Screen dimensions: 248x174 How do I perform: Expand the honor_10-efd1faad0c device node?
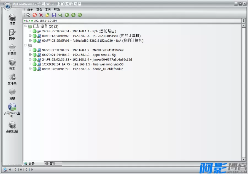(x=30, y=69)
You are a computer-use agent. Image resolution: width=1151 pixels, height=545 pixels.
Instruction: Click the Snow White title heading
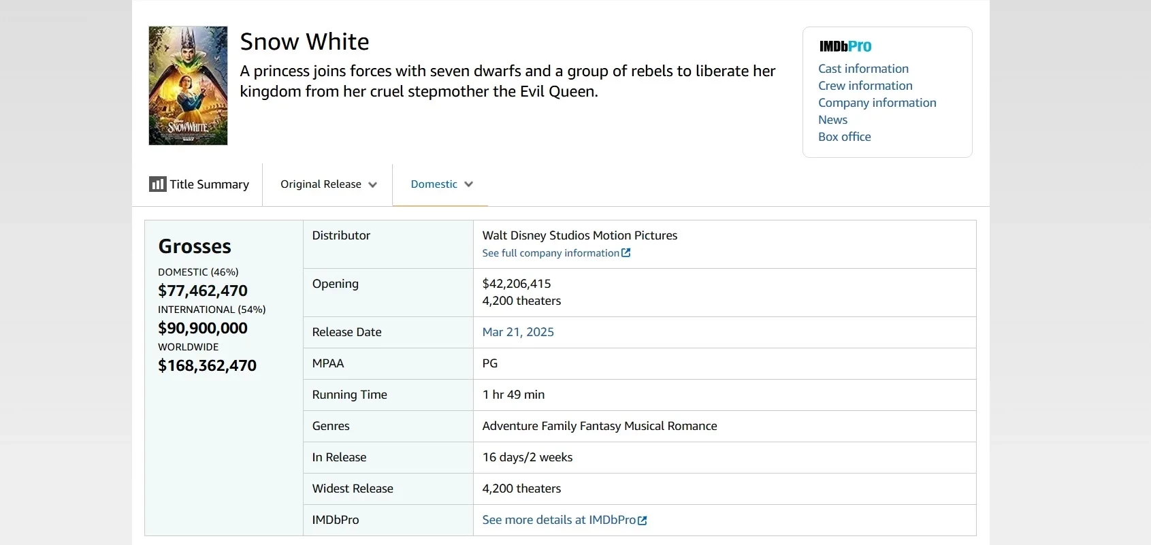pos(304,42)
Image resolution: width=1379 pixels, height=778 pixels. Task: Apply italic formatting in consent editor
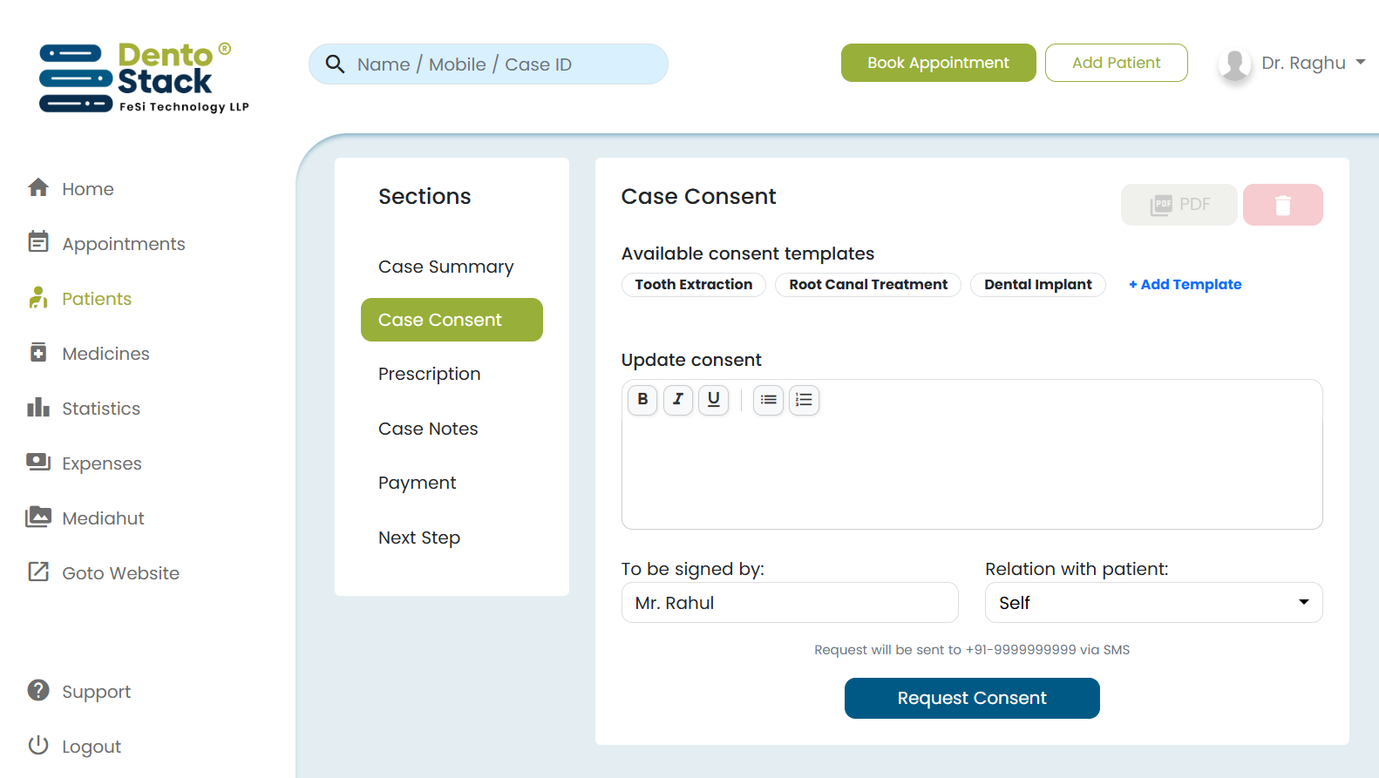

**REQUIRED TASK**:
Reproduce all of the entries above, requests included, and subtract 126 from every coordinate in the answers. Leave the pictures out.

**TASK RESULT**:
Screen dimensions: 248x174 How do I perform: Expand the honor_10-efd1faad0c device node?
(x=-96, y=-57)
You are a computer-use agent. Image resolution: width=1151 pixels, height=545 pixels.
Instruction: Click the Snow White title heading
pos(178,-84)
Image resolution: width=1379 pixels, height=778 pixels. Task: Apply italic formatting in consent editor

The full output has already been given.